____ Texte à lire

Cet intérêt qui semble manquer à Lucretia, les événemens vont le lui donner. Des indices, qui présentent à l’esprit une sérieuse probabilité, lui font croire qu’elle a retrouvé son fils dans la personne d’un jeune homme plein d’énergie et de talent, que ses débuts comme avocat et comme écrivain semblent promettre aux plus belles destinées. John Ardworth porte justement le nom de l’ami auquel Braddell avait confié le soin de faire disparaître son fils. Il est sans parens, sans protecteurs connus, seul au monde. Il a été élevé par ce même ministre qui naguère avait été chargé de Suzan Mivers. L’époque à laquelle il lui fut confié répond assez à celle où mistress Braddell s’est vu enlever son enfant. Bref, cette dernière a tout lieu de penser que John Ardworth est bien l’unique fruit de ses entrailles, et c’est avec toute la sollicitude, tout l’orgueil d’une mère qu’elle apprécie à quel point, si cette supposition venait à se vérifier, il serait flatteur pour elle de le reconnaître pour son héritier. Mais alors, à ce fils déjà illustre, à cet orateur éloquent, à cet homme de fer et de feu, athlète tout formé pour les luttes parlementaires, ne faudra-t-il pas ouvrir la route de l’opulence et des honneurs ? Lucretia souffrira-t-elle qu’il use ses plus belles années à jeter les fondemens obscurs d’une fortune qu’elle pourrait lui donner dès demain, si Helen et Perceval avaient cessé d’exister ? Nous vous parlions de Lucrezia Borgia : que pensez-vous qu’elle eût fait à la place de Lucretia Clavering ?

________
____ Données fournies

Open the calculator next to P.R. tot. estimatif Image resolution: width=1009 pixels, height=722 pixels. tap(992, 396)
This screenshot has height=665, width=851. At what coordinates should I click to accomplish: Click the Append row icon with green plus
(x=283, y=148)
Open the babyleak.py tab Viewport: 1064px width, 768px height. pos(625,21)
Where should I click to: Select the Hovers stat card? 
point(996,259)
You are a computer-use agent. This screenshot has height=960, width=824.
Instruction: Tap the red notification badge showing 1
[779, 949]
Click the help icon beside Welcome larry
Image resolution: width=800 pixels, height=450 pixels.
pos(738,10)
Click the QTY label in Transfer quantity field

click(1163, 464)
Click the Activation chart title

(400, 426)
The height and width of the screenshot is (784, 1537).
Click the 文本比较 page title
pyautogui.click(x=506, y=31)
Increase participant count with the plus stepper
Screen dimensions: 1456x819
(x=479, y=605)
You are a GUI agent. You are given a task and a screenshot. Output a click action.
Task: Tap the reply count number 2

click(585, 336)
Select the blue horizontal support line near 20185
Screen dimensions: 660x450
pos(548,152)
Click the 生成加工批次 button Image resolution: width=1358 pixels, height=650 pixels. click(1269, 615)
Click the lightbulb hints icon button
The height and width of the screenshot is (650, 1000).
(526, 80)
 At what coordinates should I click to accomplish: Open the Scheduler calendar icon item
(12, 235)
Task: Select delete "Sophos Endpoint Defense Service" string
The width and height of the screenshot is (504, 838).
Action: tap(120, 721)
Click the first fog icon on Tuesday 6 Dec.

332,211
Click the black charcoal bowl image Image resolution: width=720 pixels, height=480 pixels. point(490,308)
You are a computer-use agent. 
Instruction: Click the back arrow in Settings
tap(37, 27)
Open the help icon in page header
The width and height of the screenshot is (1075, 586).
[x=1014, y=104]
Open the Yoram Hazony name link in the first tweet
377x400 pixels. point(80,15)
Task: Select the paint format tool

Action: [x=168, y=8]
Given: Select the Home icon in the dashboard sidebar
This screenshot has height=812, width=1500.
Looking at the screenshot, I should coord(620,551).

________

** Travail à faire **
[1] Pouvez-vous reprendre sous forme de liste le paragraphe du passage sur Lucretia qui commence par « Cet intérêt qui semble manquer à Lucretia », en conservant ses faits essentiels ?
[2] Pourriez-vous prolonger le passage sur Lucretia en reprenant juste après sa dernière phrase ?
Ces données ne sont d'aucune utilité ici.

** Réponses **
[1]
- Des indices font croire à Lucretia qu'elle a retrouvé son fils en John Ardworth, un jeune avocat et écrivain plein d'énergie et de talent, promis à un bel avenir.
- Il porte le nom de l'ami à qui Braddell avait confié le soin de faire disparaître son fils.
- Il n'a ni parents ni protecteurs connus et se trouve seul au monde.
- Il a été élevé par le ministre qui avait eu autrefois la charge de Suzan Mivers.
- L'époque où on le lui a confié correspond à peu près à celle où l'enfant de mistress Braddell lui a été enlevé.
- Si cela se vérifiait, elle serait fière de le reconnaître pour héritier.
- Le texte demande si elle le laissera bâtir lentement sa fortune, alors qu'elle pourrait la lui donner dès le lendemain si Helen et Perceval avaient cessé d'exister.
- Il termine en demandant ce qu'aurait fait Lucrezia Borgia à sa place.

[2]
Celle-ci pourtant hésite encore. L’identité de John Ardworth avec Vincent Braddell (l’enfant perdu) n’est point assez évidente à ses yeux pour justifier le double meurtre destiné à le faire riche et puissant. Un reste de pitié, que tant de forfaits ont laissé au fond de ce cœur endurci, l’émeut encore quand elle arrête ses yeux sur les deux victimes qu’il faut immoler, toutes deux jeunes, souriantes, marchant au bonheur la main dans la main, enivrées d’amoureuses espérances. Toutefois, on le sent, la moindre complication dans cette situation déjà violente, une révélation jusque-là retardée, un mauvais conseil de Varney, qui lui-même est aux abois sous le coup de poursuites déshonorantes, peut tout à coup faire pencher la balance de mort, indécise encore entre les mains de Lucretia.